Performance Turbocharger Rebuild

Precision Turbo
& Engine
Rebuild Service

Complete in-house rebuild service for all Precision Turbo series, Next Gen, Gen 2, Gen 1, Sport, and XPR Pro Mod. Journal and ball bearing configurations, complete in-house rebuilds with VSR high-speed balancing. Rebuilding PTE turbos since 2008, we turn jobs around faster than the factory.

Ship Your Turbo See Our Process →
2008 Rebuilding PTE Since
7+ Series Covered
In-House VSR Balancing
Next Gen
5558–8685 incl. Pro Mod & XPR
Gen 2
5558–7475 incl. XPR Pro Mod
Gen 1
5558–6766
Sport Series
4831–9402
Not Listed?
Contact us, chances are we have seen it
In Shop Since
2008 17+ years
Known Failure Points

Why Precision Turbos Fail

The vast majority of PTE turbos that come through our shop failed due to installation errors or external engine conditions, not a defective turbo.

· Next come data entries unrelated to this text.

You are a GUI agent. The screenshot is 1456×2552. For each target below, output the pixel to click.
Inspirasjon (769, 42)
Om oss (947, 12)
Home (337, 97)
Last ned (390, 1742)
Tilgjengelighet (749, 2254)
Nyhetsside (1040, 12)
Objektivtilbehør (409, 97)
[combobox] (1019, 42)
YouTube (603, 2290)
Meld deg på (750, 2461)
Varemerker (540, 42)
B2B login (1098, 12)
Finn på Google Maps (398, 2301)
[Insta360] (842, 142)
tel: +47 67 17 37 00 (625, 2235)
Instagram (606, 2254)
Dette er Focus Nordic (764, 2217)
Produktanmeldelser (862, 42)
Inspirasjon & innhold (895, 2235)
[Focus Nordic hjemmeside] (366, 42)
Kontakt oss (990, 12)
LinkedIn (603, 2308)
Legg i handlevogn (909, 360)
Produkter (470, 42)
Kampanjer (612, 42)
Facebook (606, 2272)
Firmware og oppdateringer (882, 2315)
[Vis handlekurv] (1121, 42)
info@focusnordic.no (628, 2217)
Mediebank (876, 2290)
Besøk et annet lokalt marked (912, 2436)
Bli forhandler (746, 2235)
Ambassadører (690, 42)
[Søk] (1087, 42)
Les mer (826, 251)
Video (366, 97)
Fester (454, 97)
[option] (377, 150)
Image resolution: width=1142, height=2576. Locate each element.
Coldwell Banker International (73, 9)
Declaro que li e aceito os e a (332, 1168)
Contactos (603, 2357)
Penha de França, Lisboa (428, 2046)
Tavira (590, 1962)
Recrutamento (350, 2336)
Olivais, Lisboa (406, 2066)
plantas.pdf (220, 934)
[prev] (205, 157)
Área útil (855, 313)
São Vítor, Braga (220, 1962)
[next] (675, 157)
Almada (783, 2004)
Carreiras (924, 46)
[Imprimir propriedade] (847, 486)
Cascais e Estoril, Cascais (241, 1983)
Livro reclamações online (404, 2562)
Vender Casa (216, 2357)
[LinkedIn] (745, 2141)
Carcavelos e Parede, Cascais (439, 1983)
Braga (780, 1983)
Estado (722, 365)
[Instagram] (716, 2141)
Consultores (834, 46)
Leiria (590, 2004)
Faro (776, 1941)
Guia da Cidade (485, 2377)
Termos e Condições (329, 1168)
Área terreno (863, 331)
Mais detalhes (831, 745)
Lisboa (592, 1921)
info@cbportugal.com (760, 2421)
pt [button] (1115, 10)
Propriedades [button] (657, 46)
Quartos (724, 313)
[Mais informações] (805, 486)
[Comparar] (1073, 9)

Understanding how the sealing system actually works is the first step to diagnosing the real problem. Turbos do not use rubber seals. They use metal piston rings seated in precision-machined grooves on the shaft. These rings are gas control rings, not oil seals. Their primary job is to keep boost pressure and exhaust gas out of the bearing housing, not to hold back oil under pressure. Oil stays where it belongs through a combination of centrifugal force, oil deflectors, and the pressure differential between the housings. When that pressure balance is upset, oil leaks. These are the conditions that upset it.

01
Restricted Oil Drain
The most common cause of PTE oil leaks we see in the shop, and it has nothing to do with the turbo itself. The oil drain from the CHRA relies entirely on gravity. If the drain line is undersized, kinked, runs at too shallow an angle, or returns into the pan below the oil level, oil backs up in the bearing housing, the housing fills, and oil gets pushed past the piston rings at both ends. Minimum 3/4" internal diameter, continuous downhill slope, no sharp bends.
02
Excessive Crankcase Pressure
The oil drain from the turbo connects to the crankcase. Under normal conditions crankcase pressure is slightly negative, helping oil drain freely. When crankcase pressure goes positive, from blow-by, a clogged PCV valve, or a restricted breather, it acts directly against the drain. Oil cannot exit the CHRA, backs up, and gets pushed past the piston rings. The turbo looks like it failed. The turbo did not fail. This is one of the most misdiagnosed conditions we encounter.
03
Oil Starvation at Startup
PTE journal bearing turbos require unrestricted oil flow from the moment the engine fires. A blocked feed line, wrong feed line sizing, failure to pre-oil on initial installation, or a restrictor that is too aggressive starves the bearings before oil pressure builds. Most installation-related bearing failures happen in the first minutes of the turbo's life. Ball bearing units require less flow but are not immune to starvation.
04
Hot Soak & Oil Coking
Shutting down immediately after hard driving traps heat in the CHRA with no active oil flow. Residual oil bakes into carbon deposits that restrict oil passages on the next startup, creating a starvation event before the engine builds pressure. This compounds over time. By the time the turbo comes to us it looks like a bearing failure. The root cause was operator habit combined with no turbo timer or cooldown procedure.
05
Bearing Wear from Contaminated Oil
Dirty, degraded, or wrong-viscosity oil destroys bearing surfaces. Journal bearings ride on a thin film of oil. Once that film breaks down from contamination or heat degradation, metal contacts metal. Ball bearing cartridges are less sensitive but not immune. Extended oil change intervals on a turbocharged car are a reliable path to a rebuild. When we tear these down the evidence is obvious under inspection.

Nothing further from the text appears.